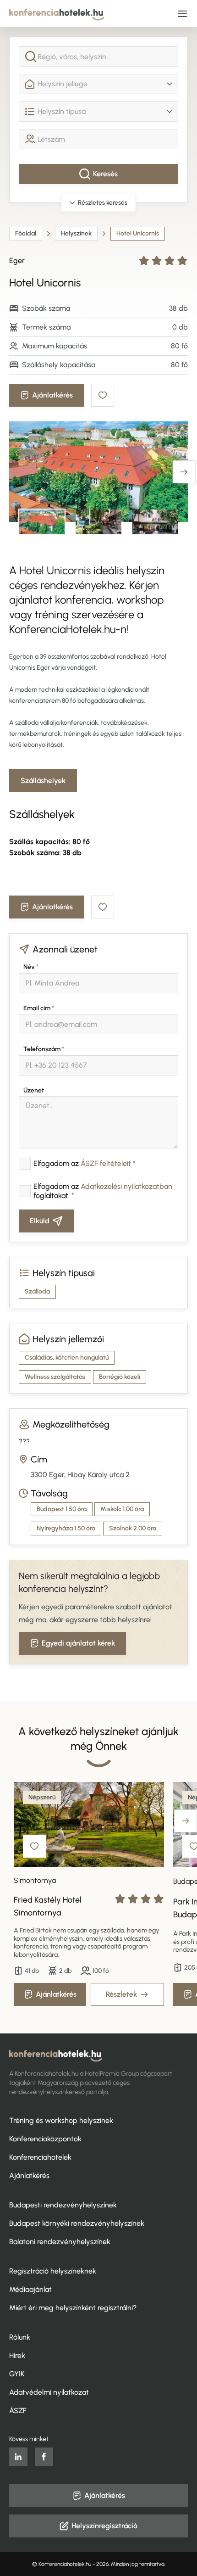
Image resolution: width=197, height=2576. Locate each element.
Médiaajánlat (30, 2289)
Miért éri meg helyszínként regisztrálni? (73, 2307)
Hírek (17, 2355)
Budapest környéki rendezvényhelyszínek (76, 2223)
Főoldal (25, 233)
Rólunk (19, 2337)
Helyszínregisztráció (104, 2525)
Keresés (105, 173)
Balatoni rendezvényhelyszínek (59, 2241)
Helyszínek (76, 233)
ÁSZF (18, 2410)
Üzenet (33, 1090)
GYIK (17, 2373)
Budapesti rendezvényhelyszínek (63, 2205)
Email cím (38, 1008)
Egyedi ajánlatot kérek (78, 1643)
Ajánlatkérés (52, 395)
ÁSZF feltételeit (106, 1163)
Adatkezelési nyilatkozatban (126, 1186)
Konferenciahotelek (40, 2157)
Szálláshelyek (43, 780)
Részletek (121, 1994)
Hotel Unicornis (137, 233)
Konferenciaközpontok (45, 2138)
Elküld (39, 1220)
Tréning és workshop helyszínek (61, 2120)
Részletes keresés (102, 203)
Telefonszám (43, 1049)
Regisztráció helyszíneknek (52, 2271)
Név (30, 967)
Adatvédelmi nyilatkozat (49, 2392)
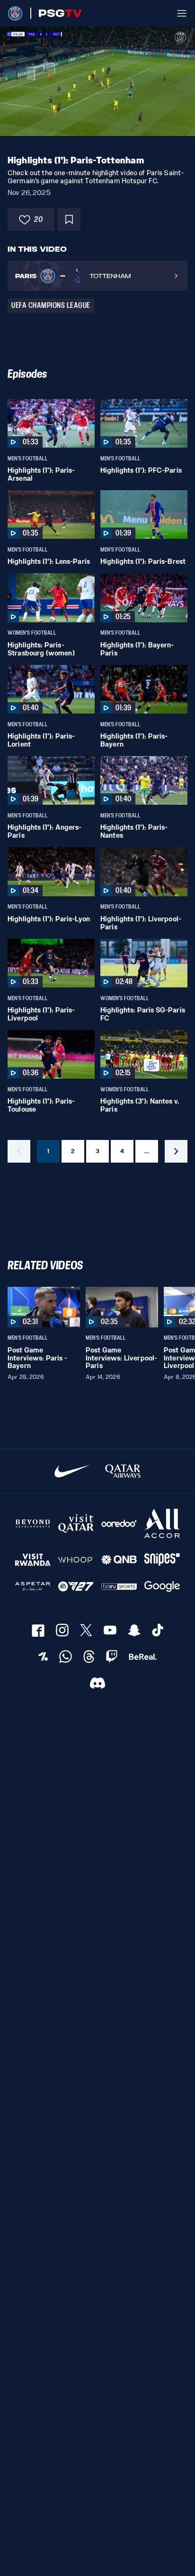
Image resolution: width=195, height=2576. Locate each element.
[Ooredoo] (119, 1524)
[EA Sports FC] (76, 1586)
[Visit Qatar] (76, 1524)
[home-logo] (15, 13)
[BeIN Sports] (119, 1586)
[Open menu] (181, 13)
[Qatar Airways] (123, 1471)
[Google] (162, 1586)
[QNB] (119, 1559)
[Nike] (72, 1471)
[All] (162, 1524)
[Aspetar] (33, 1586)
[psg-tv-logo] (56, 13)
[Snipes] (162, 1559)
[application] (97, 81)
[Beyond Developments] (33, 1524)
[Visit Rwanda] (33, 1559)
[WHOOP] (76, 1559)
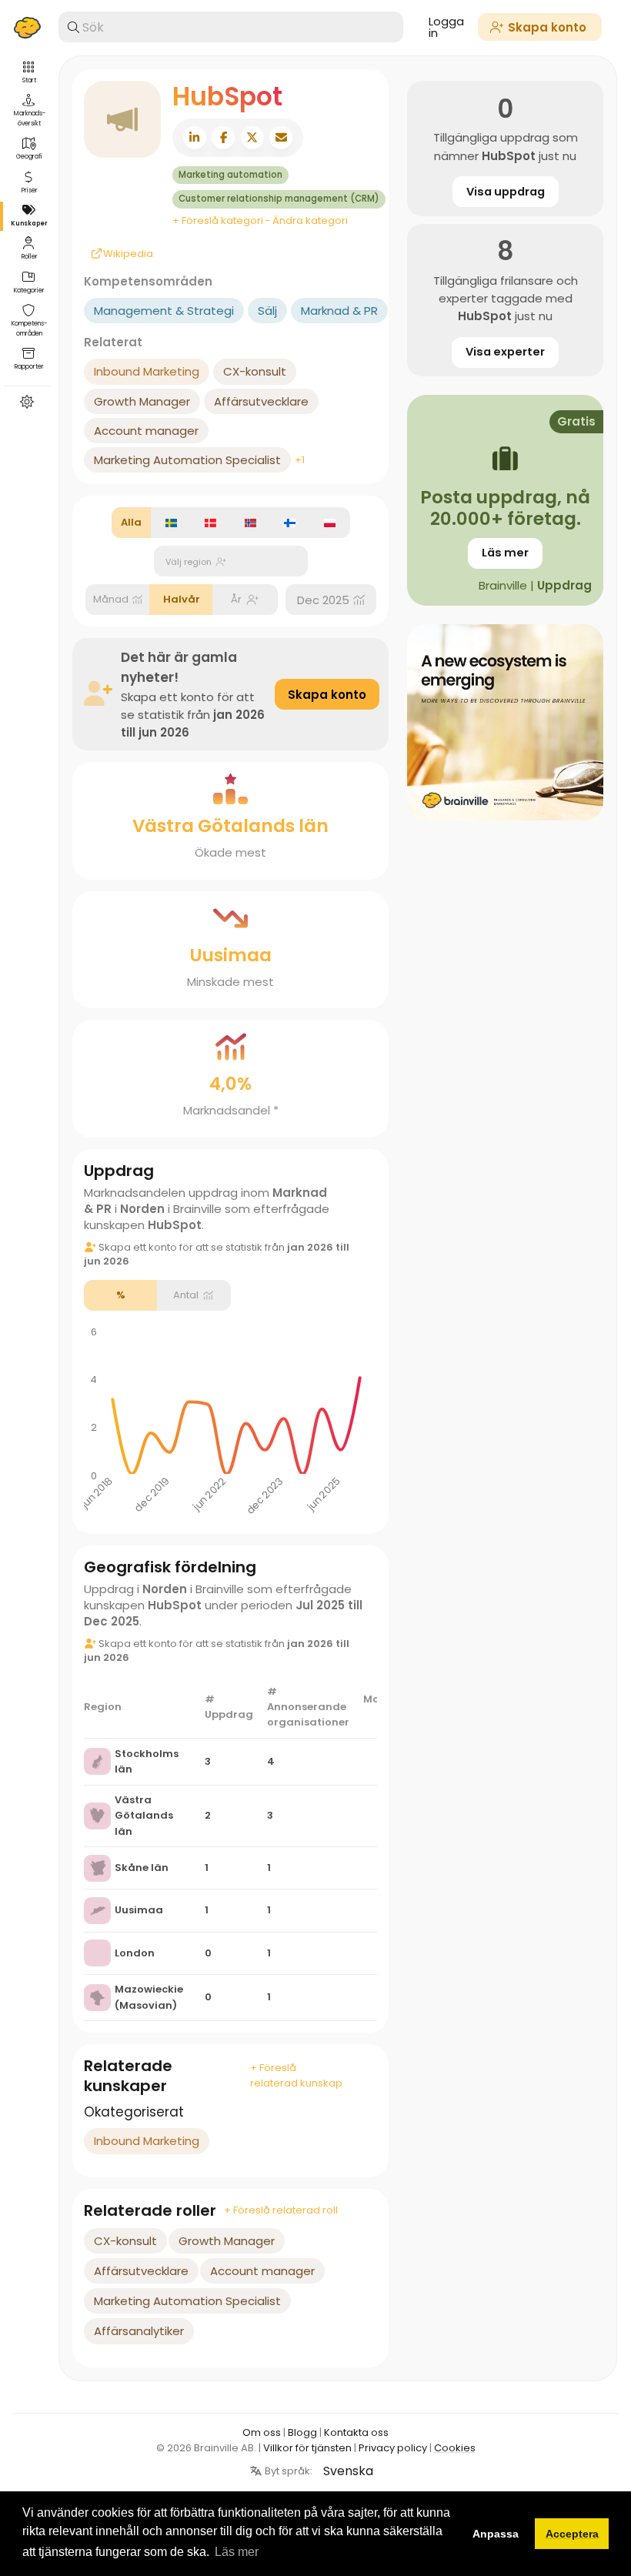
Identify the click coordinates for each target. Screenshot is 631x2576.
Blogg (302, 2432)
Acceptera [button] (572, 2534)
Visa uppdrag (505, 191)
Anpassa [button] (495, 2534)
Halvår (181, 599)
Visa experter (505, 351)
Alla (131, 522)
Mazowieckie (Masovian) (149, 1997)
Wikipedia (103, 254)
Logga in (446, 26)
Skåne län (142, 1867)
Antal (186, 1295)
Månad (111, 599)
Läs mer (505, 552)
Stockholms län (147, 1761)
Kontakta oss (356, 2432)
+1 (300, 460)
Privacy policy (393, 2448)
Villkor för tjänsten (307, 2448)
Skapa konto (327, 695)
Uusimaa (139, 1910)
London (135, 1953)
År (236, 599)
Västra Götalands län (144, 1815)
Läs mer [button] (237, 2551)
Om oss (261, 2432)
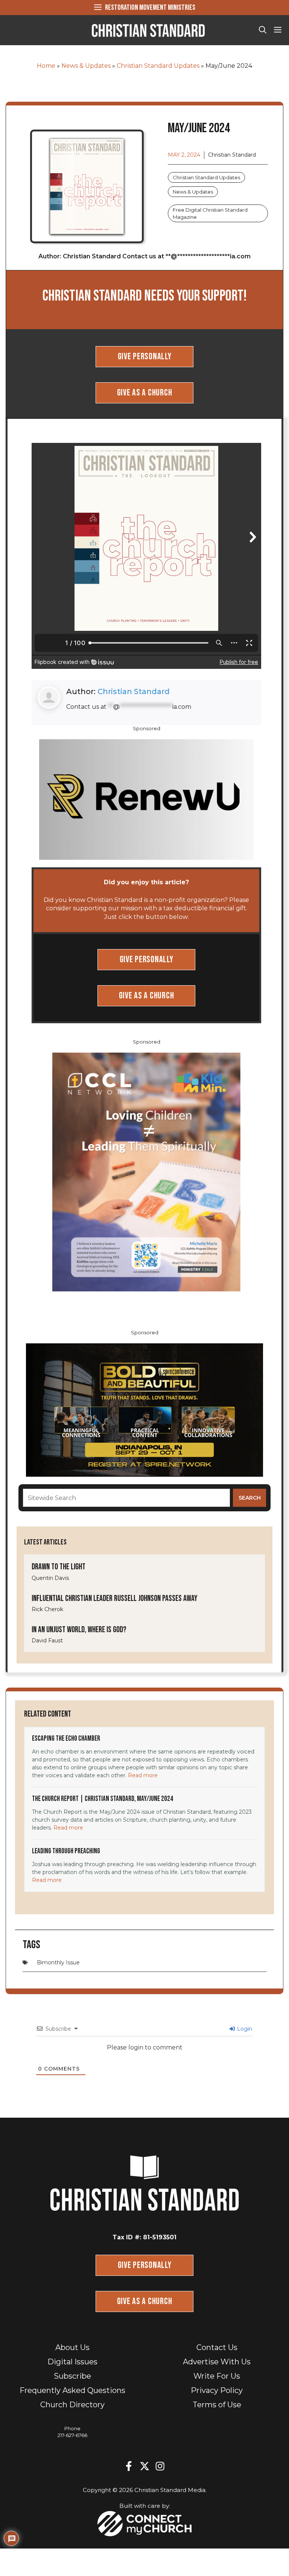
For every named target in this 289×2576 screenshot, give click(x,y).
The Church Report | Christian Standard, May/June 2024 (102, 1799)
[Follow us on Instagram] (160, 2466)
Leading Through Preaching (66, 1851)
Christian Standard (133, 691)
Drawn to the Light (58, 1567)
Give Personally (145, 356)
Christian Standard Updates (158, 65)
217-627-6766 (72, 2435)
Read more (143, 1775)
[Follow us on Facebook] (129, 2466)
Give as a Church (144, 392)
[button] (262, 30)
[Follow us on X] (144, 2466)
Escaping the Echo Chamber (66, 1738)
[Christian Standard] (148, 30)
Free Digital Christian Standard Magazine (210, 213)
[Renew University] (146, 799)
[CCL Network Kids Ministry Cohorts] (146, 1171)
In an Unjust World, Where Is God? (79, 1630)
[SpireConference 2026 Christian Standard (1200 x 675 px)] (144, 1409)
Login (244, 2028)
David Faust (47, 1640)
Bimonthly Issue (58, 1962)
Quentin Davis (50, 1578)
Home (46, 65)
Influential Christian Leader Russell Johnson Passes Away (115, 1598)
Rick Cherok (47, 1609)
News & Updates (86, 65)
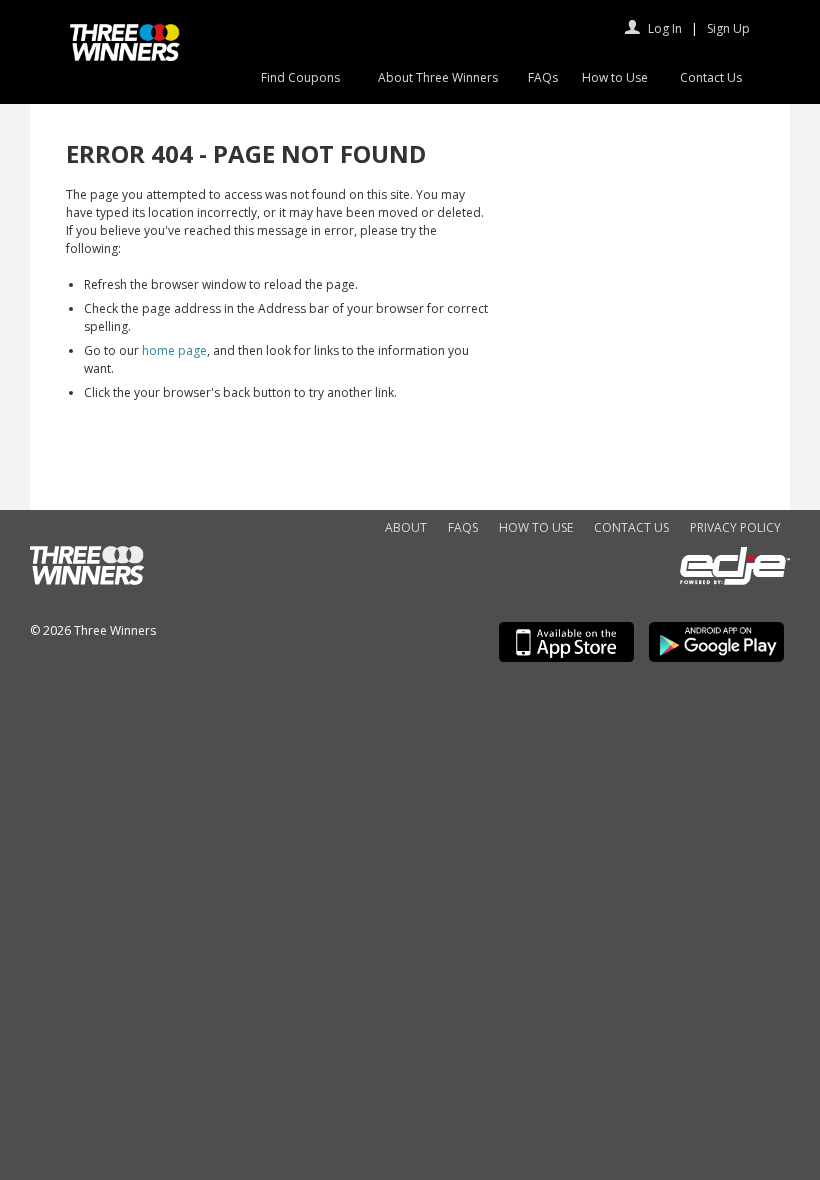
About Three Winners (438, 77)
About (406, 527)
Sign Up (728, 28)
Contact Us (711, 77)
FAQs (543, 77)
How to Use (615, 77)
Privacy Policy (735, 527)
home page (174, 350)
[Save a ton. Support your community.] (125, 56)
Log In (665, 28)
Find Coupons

◇ ◇ ◇

**WHAT THIS TASK INVOLVES:** Extract the part of the records that opens with the line containing "[Nike] (72, 1471)" and closes with the line containing "217-627-6766 (72, 2435)". Take only those lines, exactly, and no pictures.

**TASK RESPONSE:**
[Nike] (72, 1471)
[All] (162, 1524)
[Aspetar] (33, 1586)
[psg-tv-logo] (56, 13)
[Snipes] (162, 1559)
[application] (97, 81)
[Beyond Developments] (33, 1524)
[Visit Rwanda] (33, 1559)
[WHOOP] (76, 1559)
Identify the click coordinates for each target. Screenshot is 631x2576.
Blogg (302, 2432)
Acceptera [button] (572, 2534)
Visa uppdrag (505, 191)
Anpassa [button] (495, 2534)
Halvår (181, 599)
Visa experter (505, 351)
Alla (131, 522)
Mazowieckie (Masovian) (149, 1997)
Wikipedia (103, 254)
Logga in (446, 26)
Skåne län (142, 1867)
Antal (186, 1295)
Månad (111, 599)
Läs mer (505, 552)
Stockholms län (147, 1761)
Kontakta oss (356, 2432)
+1 (300, 460)
Privacy policy (393, 2448)
Villkor för tjänsten (307, 2448)
Skapa konto (327, 695)
Uusimaa (139, 1910)
London (135, 1953)
År (236, 599)
Västra Götalands län (144, 1815)
Läs mer [button] (237, 2551)
Om oss (261, 2432)
For every named target in this 289×2576 screenshot, give click(x,y).
The Church Report | Christian Standard, May/June 2024 (102, 1799)
[Follow us on Instagram] (160, 2466)
Leading Through Preaching (66, 1851)
Christian Standard (133, 691)
Drawn to the Light (58, 1567)
Give Personally (145, 356)
Christian Standard Updates (158, 65)
217-627-6766 (72, 2435)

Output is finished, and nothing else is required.